DATA RECORDS:
'''
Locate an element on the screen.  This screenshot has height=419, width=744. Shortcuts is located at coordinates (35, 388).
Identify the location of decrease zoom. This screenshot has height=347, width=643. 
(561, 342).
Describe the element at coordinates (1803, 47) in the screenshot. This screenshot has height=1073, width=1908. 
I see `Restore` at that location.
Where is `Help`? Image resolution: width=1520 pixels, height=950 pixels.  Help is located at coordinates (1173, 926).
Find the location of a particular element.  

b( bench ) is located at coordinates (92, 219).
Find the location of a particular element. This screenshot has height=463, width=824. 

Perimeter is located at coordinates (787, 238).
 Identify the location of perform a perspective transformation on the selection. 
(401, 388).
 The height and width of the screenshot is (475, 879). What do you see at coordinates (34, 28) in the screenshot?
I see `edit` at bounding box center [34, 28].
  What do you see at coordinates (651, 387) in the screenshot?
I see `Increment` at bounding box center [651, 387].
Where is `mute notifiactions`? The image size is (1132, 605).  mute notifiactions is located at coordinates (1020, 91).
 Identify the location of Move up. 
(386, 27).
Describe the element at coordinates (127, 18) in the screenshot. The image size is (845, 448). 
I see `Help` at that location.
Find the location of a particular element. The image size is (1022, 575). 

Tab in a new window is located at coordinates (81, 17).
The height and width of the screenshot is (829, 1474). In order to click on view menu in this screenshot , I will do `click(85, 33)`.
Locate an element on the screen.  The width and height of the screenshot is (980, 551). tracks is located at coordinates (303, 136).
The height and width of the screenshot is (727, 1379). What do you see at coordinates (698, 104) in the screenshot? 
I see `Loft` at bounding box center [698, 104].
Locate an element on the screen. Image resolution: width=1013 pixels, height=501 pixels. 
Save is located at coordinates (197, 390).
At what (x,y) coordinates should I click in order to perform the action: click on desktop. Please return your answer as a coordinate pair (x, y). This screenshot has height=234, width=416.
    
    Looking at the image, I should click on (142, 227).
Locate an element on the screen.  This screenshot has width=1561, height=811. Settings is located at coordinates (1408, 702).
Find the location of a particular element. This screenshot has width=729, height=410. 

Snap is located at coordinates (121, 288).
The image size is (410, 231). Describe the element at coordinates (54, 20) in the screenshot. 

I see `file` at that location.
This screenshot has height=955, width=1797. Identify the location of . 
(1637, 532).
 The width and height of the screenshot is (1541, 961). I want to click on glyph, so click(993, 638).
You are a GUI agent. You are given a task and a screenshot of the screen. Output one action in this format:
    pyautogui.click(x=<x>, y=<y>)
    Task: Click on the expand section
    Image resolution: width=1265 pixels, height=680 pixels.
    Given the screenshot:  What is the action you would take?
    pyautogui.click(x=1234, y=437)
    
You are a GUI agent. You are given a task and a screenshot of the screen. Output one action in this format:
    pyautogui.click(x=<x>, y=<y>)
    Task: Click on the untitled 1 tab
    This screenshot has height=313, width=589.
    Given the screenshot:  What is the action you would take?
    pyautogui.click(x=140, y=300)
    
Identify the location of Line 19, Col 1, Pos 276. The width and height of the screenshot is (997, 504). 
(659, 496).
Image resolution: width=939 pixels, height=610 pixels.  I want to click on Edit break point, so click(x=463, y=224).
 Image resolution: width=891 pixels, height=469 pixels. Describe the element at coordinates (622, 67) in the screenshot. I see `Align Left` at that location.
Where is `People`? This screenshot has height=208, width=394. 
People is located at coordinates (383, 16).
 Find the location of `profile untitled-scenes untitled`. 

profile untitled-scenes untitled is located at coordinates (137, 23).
'''
WORK TO BE COMPLETED: From the material above, pull out every line containing the string "located". Case counts.

RESULT OF THIS EXERCISE:
Locate an element on the screen.  This screenshot has height=419, width=744. Shortcuts is located at coordinates (35, 388).
Where is `Help`? Image resolution: width=1520 pixels, height=950 pixels.  Help is located at coordinates (1173, 926).
b( bench ) is located at coordinates (92, 219).
Perimeter is located at coordinates (787, 238).
Where is `mute notifiactions`? The image size is (1132, 605).  mute notifiactions is located at coordinates (1020, 91).
Tab in a new window is located at coordinates (81, 17).
Locate an element on the screen.  The width and height of the screenshot is (980, 551). tracks is located at coordinates (303, 136).
Save is located at coordinates (197, 390).
Locate an element on the screen.  This screenshot has width=1561, height=811. Settings is located at coordinates (1408, 702).
Snap is located at coordinates (121, 288).
People is located at coordinates (383, 16).
profile untitled-scenes untitled is located at coordinates (137, 23).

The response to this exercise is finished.